In a posts from two weeks ago I talked about trees and how they expose more information about a sentence. This week I trained a model to measure the similarities in two sentences. Here is a summary of the project, what worked and what did not, as well as the next steps.
Deep learning has spurred significant advances in Natural Language Processing. Models like Neural Machine Translation have transformed our approach to language translation with wild success. However, most natural language models use sentences as their input and sentence are ambiguous. Two words next to each other in a sentence may not necessarily be communicating connected parts of the message. For instance, in the sentence, “Nancy took the glass”, the words ‘took’ and ‘the’ are next to each other but they are not connected parts of the message. As a result, language models that use sentences take advantage of only a subset of the information in the sentence.

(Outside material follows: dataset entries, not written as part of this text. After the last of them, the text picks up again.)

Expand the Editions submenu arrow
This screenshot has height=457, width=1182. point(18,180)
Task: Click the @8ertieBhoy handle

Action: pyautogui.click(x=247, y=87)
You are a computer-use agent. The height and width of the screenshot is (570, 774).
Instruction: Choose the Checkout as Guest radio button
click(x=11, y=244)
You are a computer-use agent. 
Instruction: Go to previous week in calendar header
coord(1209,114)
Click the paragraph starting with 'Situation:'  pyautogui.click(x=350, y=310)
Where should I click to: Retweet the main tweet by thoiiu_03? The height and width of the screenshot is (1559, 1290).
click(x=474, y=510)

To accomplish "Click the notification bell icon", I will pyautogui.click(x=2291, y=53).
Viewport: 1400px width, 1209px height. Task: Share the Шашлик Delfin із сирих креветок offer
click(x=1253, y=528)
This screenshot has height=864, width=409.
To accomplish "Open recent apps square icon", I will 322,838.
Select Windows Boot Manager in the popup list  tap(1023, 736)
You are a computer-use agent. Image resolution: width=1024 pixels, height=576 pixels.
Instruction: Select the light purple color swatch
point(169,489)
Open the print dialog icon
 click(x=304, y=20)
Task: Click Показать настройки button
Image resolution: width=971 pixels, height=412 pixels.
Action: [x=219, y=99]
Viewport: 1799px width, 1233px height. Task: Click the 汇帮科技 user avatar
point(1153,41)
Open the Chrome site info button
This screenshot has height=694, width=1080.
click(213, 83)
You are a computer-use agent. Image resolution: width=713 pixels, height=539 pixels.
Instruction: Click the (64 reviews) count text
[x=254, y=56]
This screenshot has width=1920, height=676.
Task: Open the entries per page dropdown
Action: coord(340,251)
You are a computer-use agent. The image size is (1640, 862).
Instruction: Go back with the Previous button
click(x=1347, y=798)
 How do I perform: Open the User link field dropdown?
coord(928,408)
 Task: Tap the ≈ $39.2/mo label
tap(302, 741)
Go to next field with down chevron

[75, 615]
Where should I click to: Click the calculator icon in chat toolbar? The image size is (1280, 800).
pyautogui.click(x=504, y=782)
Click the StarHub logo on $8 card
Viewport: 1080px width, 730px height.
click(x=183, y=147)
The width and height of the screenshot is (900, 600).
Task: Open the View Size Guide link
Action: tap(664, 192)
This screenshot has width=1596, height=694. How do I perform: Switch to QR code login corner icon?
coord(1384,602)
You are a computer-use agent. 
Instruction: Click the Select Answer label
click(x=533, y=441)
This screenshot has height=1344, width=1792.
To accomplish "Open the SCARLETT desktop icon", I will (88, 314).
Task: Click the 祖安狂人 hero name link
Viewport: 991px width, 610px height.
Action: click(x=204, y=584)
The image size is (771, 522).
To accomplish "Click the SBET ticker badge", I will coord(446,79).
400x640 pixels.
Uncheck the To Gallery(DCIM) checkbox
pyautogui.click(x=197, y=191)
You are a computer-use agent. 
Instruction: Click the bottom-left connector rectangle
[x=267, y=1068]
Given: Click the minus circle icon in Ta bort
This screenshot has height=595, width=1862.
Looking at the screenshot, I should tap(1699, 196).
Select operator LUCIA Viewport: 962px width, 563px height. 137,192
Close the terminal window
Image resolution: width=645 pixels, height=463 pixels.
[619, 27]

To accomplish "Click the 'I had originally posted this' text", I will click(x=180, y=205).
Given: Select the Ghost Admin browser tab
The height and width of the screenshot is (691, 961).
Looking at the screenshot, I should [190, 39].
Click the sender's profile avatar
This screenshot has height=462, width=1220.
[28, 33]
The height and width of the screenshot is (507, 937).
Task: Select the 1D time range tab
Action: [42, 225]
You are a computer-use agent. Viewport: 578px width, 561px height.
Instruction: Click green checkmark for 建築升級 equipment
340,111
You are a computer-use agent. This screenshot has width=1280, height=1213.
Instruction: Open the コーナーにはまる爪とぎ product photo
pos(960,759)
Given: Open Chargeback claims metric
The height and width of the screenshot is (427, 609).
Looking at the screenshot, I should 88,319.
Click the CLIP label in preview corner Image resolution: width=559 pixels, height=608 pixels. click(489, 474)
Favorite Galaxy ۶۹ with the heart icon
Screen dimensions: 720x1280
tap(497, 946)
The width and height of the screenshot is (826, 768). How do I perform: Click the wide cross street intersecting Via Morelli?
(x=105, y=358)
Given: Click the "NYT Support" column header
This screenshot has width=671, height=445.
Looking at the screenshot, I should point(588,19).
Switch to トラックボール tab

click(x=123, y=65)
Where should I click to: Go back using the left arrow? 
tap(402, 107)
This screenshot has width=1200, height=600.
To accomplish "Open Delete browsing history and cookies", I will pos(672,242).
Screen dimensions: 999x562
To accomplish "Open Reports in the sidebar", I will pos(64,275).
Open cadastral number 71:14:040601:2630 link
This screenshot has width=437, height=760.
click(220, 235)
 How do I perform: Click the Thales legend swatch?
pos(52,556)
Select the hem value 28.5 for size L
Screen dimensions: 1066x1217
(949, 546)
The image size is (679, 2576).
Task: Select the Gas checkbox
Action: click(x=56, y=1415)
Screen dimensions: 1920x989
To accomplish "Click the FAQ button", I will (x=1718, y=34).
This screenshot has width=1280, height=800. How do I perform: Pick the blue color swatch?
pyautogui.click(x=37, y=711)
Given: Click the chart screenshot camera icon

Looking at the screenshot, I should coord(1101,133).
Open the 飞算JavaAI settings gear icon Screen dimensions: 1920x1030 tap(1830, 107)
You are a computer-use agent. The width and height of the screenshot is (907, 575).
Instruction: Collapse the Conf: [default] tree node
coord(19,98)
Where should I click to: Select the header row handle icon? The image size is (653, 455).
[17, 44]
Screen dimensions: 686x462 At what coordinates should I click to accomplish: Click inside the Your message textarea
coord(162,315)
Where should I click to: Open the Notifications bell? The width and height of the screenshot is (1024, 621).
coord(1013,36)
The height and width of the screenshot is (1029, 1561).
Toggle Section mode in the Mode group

In this project I use tree representations of sentences (called dependency trees) as a way to make the relationships between words more apparent for deep learning models. I test multiple approaches including converting the the sentence into a linear representation of a tree before feeding it into an LSTM, and modifying the LSTM cell to be applied on tree structured data as described in Kai Tai et al, 2015. To test the added benefit of having clear relationships between words in the sentence, I compare the performance of a models using regular sentences and the others using tree represented sentences on a task that requires some semantic understanding like the relatedness of two sentences and question answering.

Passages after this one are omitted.